Financial elder abuse may seem like something that happens to others or those with lots of money stashed away, but the sad reality is that it’s more prevalent than you may think.
Although elder abuse largely goes unreported, it is estimated that between two and 10 per cent of older Australians experience elder abuse in any year.
Financial elder abuse appears to be the most common, as borne out by calls to the Elder Abuse Prevention Unit in 2014-15. During this period, financial elder abuse accounted for 40 per cent of calls, compared to 35 per cent for psychological abuse. Physical abuse, which is perhaps what people are most likely to link to elder abuse, actually only accounted for five per cent of reports. Where the perpetrators were adult children, financial abuse accounted for 39 per cent of reports and psychological abuse for 38 per cent and were the most common types of abuse.

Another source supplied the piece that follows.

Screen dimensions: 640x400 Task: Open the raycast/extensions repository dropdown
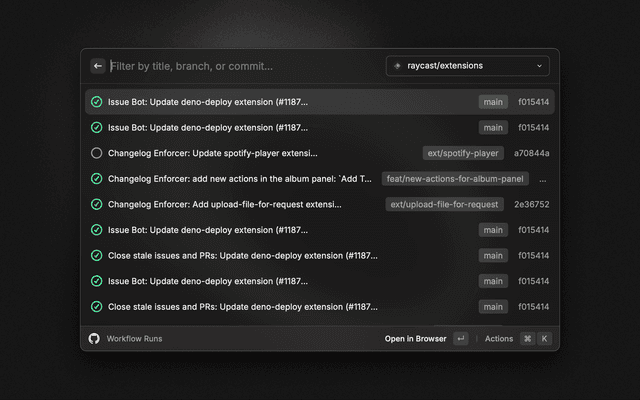[x=468, y=66]
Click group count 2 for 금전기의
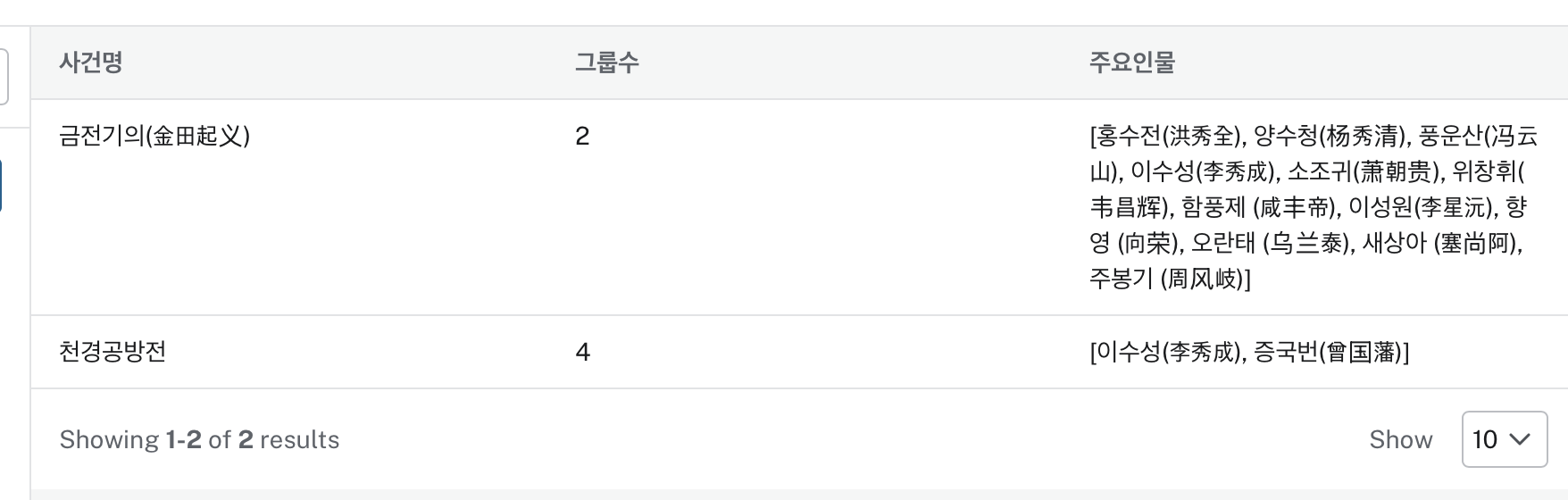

Financial elder abuse is often difficult to spot and even more difficult to prove. If you care for an elder relative or person, here are five common forms of financial elder abuse that you should be on the lookout for.
Abuse of power of attorney
Once a power of attorney has been appointed, changes to bank accounts or investments should be monitored. For example, if a person’s bank account is changed to a joint account and frequent or large withdrawals are made, you should ask for an explanation.
If the person in charge of an elder person’s investments approaches their adviser and asks for changes to me made, especially to higher-risk investments, then advice should be sought. Advisers should be alert to making questionable changes that may not be in the best interests of the elder investor.
A caregiver may start to plant the seed that he or she should be given a larger inheritance than other members of the family, and may well coerce the elder person into changing their will. Family members need to be vigilant and it’s often wise not to have any one person in full financial control.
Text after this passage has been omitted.